Opening its second shop at 58 E. Roosevelt Road was no easier, he said.
“There were probably 25 or 35 different obstacles that were strong enough to stop this process,” Brewer, 42, said at the grand opening Thursday.
For a year and a half after identifying the location, Brewer struggled with fundraising, securing permits, rezoning and fending off a petition to keep the South Loop off-limits to dispensaries. Brewer also held four community meetings.
But it was all worth it, he said.
Expanding the family business has allowed him to hire folks the business hasn’t had room for.
The new shop’s general manager is Jason Neloms, who has been working in the marijuana business since 2019. He attended the grand opening in Logan Square in February and had introduced himself then, Brewer said, but there was no room to hire him until recently.
About 900 people applied for the 20 or so openings at the new store, Brewer said.
It’s very much a family business, Brewer said. His brother, Chuck, runs day-to-day operations. His mother, Dianne, a retired accountant, helps run the books.
Brewer, a commercial litigation attorney who has experience in the medical marijuana industry, wants to keep his business independent. But he’s gotten “a million offers” of buyouts from corporations, he said.
“But they’re all offers, like, here’s money and we want to control you. And that’s not something we’re looking for,” he said. “It’s important for us to keep ownership and control.
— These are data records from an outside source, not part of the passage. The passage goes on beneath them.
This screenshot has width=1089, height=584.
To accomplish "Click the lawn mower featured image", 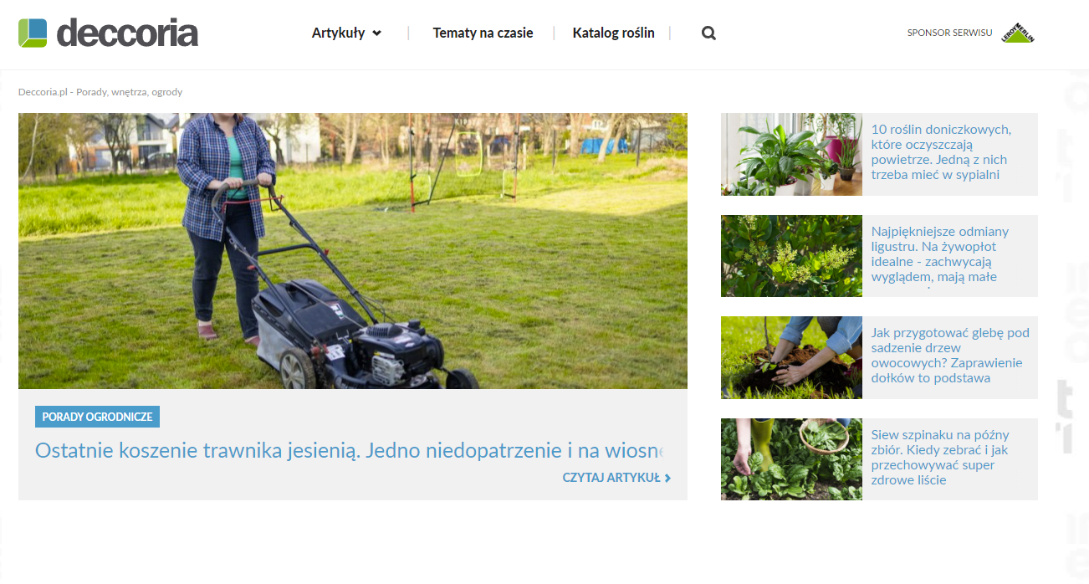I will click(352, 250).
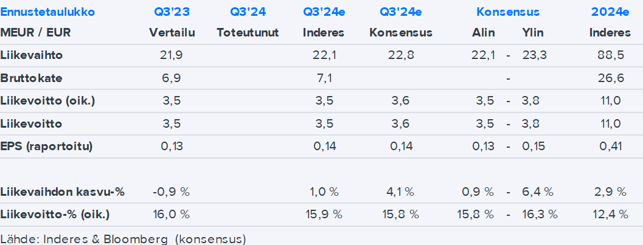The height and width of the screenshot is (245, 643).
Task: Click the -0,9 % growth value
Action: pos(171,192)
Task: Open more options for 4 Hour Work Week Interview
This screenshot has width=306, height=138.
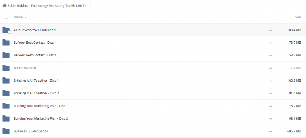Action: (270, 30)

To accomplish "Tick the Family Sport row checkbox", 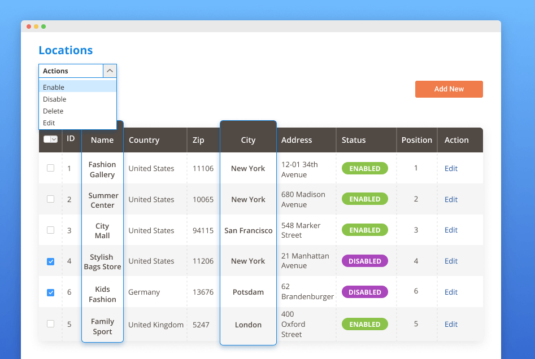I will (50, 324).
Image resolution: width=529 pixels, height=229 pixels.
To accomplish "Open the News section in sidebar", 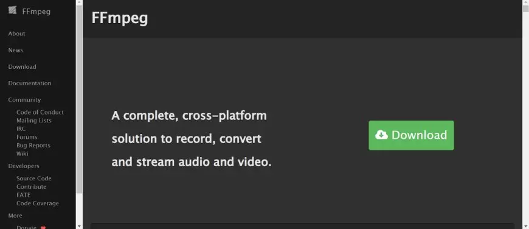I will 16,50.
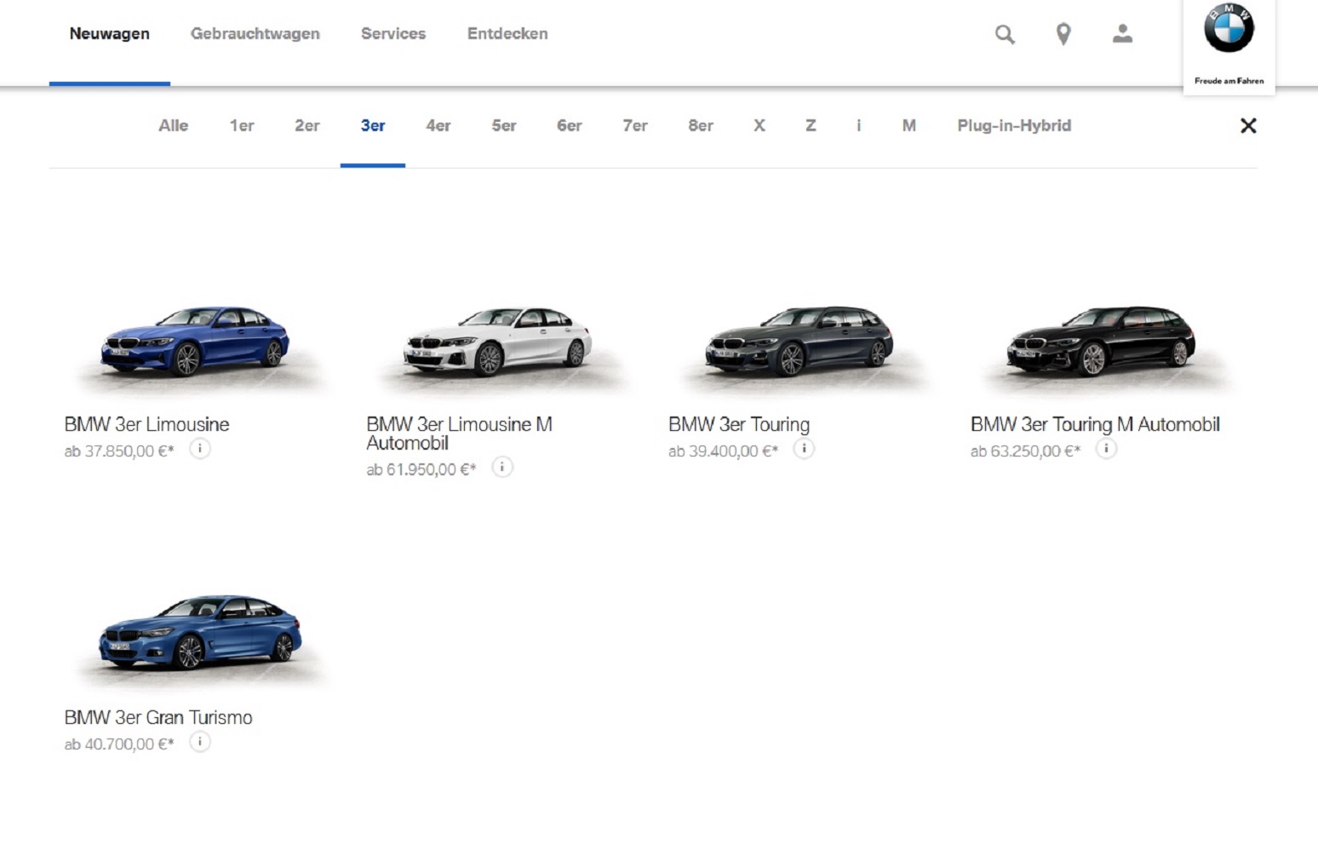Select the 5er series tab
Screen dimensions: 1318x856
click(x=503, y=126)
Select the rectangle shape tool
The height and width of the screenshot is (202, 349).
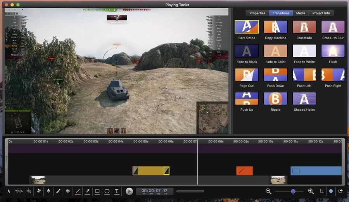pyautogui.click(x=97, y=191)
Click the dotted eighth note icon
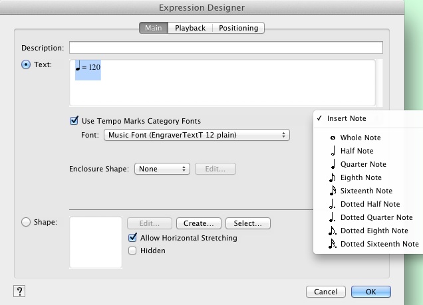The width and height of the screenshot is (423, 305). (x=332, y=231)
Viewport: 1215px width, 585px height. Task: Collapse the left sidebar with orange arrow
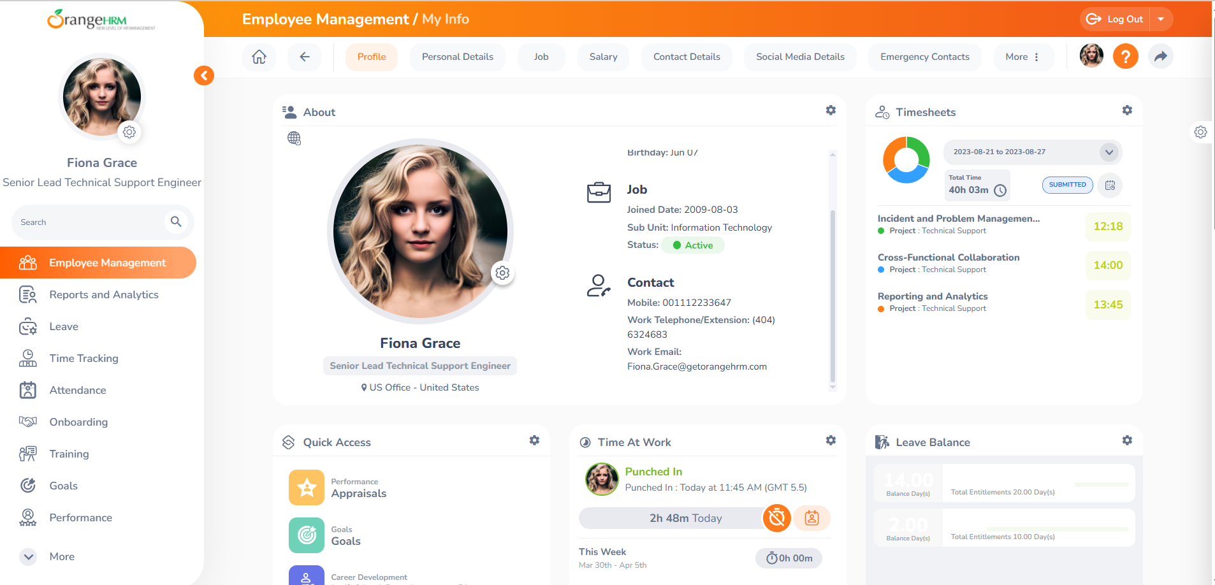(204, 76)
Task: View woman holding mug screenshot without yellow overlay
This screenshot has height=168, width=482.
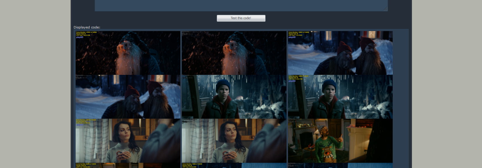Action: [x=234, y=141]
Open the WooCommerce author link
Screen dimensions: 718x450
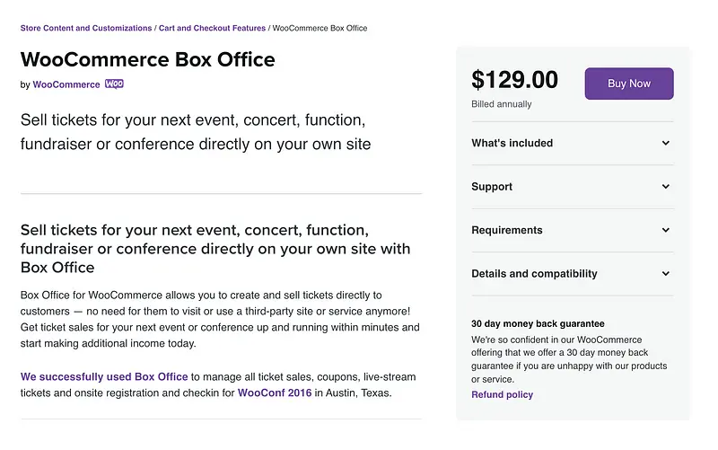(66, 84)
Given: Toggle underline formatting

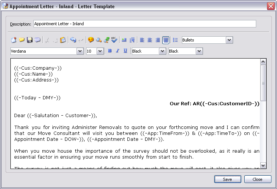Looking at the screenshot, I should (x=125, y=51).
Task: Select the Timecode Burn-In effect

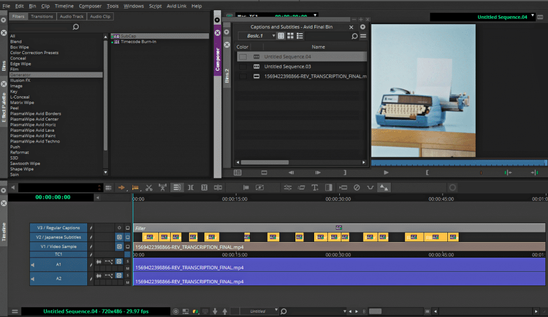Action: click(x=138, y=42)
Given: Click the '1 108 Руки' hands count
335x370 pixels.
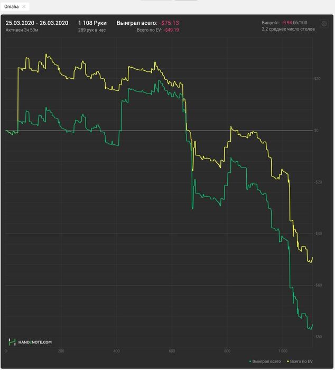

The second it’s no longer a Black-owned business, we’ve lost a little of the significance.”
Ald. Lamont Robinson (4th) said the Brewers’ independent, Black-owned business is an example of the outcome intended from the state’s 2020 legalization of recreational marijuana.
Robinson said he initially hesitated to vote for the law because he questioned if the state was “going to be able to get it right.” The state’s license process has struggled to prioritize minority business owners from groups historically hurt by harsh cannabis laws.
But Robinson praised the opening of the Brewers’ South Loop shop as a “piece of equity ... in the cannabis space.”
“We have more work to do,” Robinson said. “We need to make sure that we have Matthew Brewers all across the entire state and all across the city of Chicago. He has planted a seed and has created a recipe for others to be able to follow.”
Brewer said he’s seeking to open a third dispensary but hasn’t settled on a spot.